When we got to Oklahoma City, we went straight to our hotel, and it was awesome. We stayed at a Hampton Inn that was overlooking the ballpark. We were on the top floor on the side looking over the field, so we had a great view of the ballpark from our room, making it one of the neatest hotels outside of Disney World that I’ve ever stayed at.

At 3:45-ish, we left out hotel, and walked around the outside of the stadium, which is one of the better parts of the park. They have three main entrances, Mickey Mantle Plaza, Johnny Bench Plaza, and Warren Spahn Plaza. Each of the three has a statue of the player the plaza was named after, with some information on the player. It really adds a lot to the stadium, because there aren’t many minor league ballparks that have three statues, and I really like ballparks that display baseball history. They have the plazas dedicated to those players because they each had ties to the state of Oklahoma.

The only other entrance of the ballpark was the First Base Gate, and the cool thing with that one is that it opens three hours before the game starts so that you can see the players do their workouts before the game. We did that, and we were about the only people in the stadium. So at 4:00, we were in the stadium for a 7:00 PM game, which is very neat.

During the workouts, it was easy to talk to the players, since there were basically no fans there, so I got to talk to Doug Mathis and Chris Davis and have a lengthy conversation with Terry Clark, the Redhawks pitching coach, who I know from when he was the RoughRiders pitching coach. It was a lot of fun, and if you are ever at a Redhawks game, I recommend getting there early.

Our seats were in the Club Level, which was really nice, because it was a hot night, and between innings we could go up into the air conditioning if we wanted to (the Redhawks’ Club Level concourse is enclosed and air conditioned). We also had a very nice view of the game, since our section was right behind home plate.

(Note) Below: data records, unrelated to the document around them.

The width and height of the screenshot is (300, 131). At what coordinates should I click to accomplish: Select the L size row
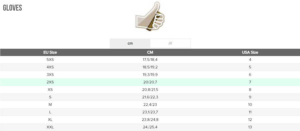click(x=150, y=112)
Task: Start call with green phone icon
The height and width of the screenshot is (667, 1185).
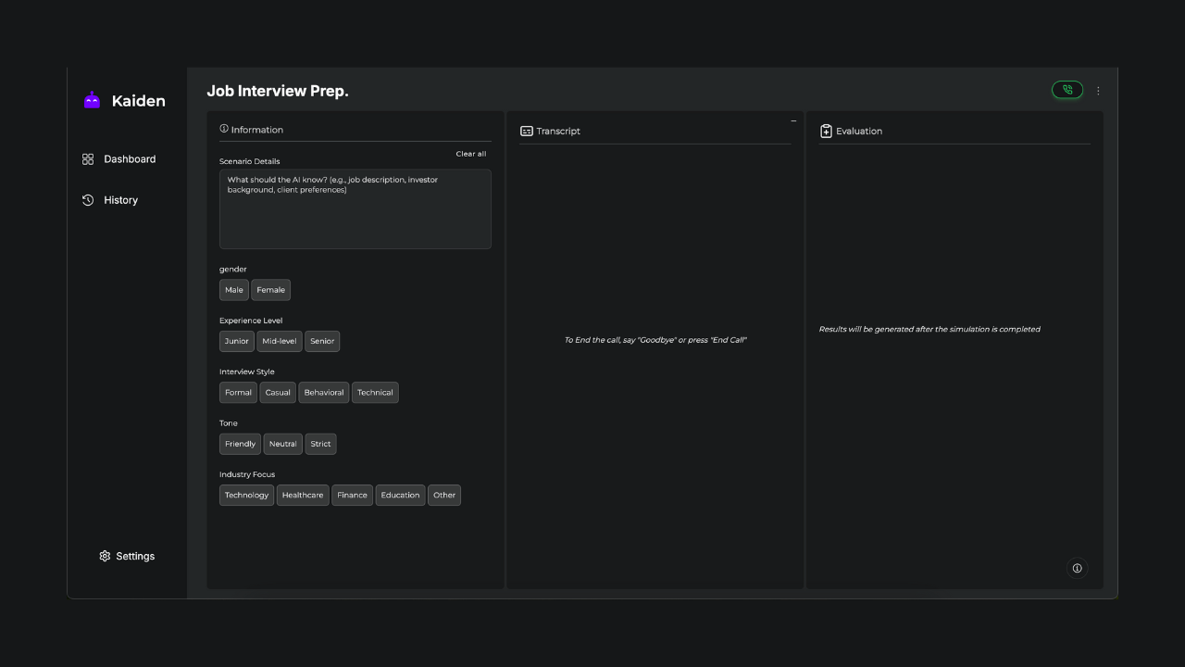Action: point(1067,90)
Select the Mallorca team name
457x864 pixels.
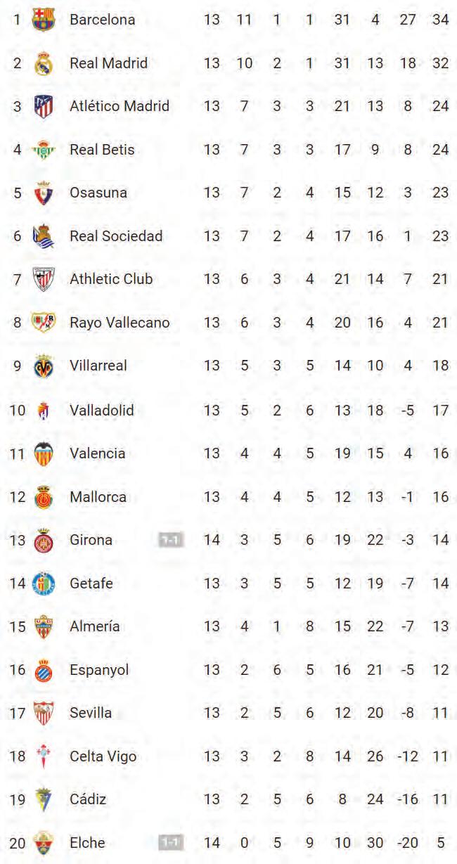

The Redhawks won the game 4-3 over the Las Vegas 51s. Omar Beltre started the game for the ‘Hawks, and he looked very good. He went 7 innings, allowing two runs, only one earned, and struck out three. Zach Phillips came in to pitch the eighth, and was shaky, allowing two hits in the inning, but no one scored, and he ended up picking up the win. Tanner Scheppers pitched the 9th, and picked up save number 4 of the season in AAA, and he was even shakier that Phillips. There was a two-run lead when he came in, and after allowing a run to score, the tying run got to third base before he got the final out of the game. Chris Davis, Brandon Boggs, and Ryan Garko each picked up an RBI. Chris Davis only got one hit, but he was very impressive, not only in the game, but during the workouts that we saw. Hernan Iribarren probably had the best game of anybody, going 3-for-4 with a double, with Brandon Boggs and Max Ramirez each getting two hits each.

Sunday August 15th:

We woke up fairly early on Sunday morning, and went down to eat Hampton Inn’s free breakfast. They had their sausages that morning, and that made me happy, because that’s their best breakfast choice. When we got back up to the room, we packed up and headed out.

We drove around town, and around OU until about 11:30, when we went to go eat at a Red Robin in Norman, Oklahoma. We always eat at Red Robin in Surprise when we go to Spring Training, and it’s always very good, so we were very happy to see one. I got the burger and fries, and they are both great, while my grandparents both got salads. After we finished the meal, we ordered some shakes, and I learned that Red Robin has very good shakes, too.

When we were finished at Red Robin we headed on home and got back to Dallas at about 3:30. It was a great trip.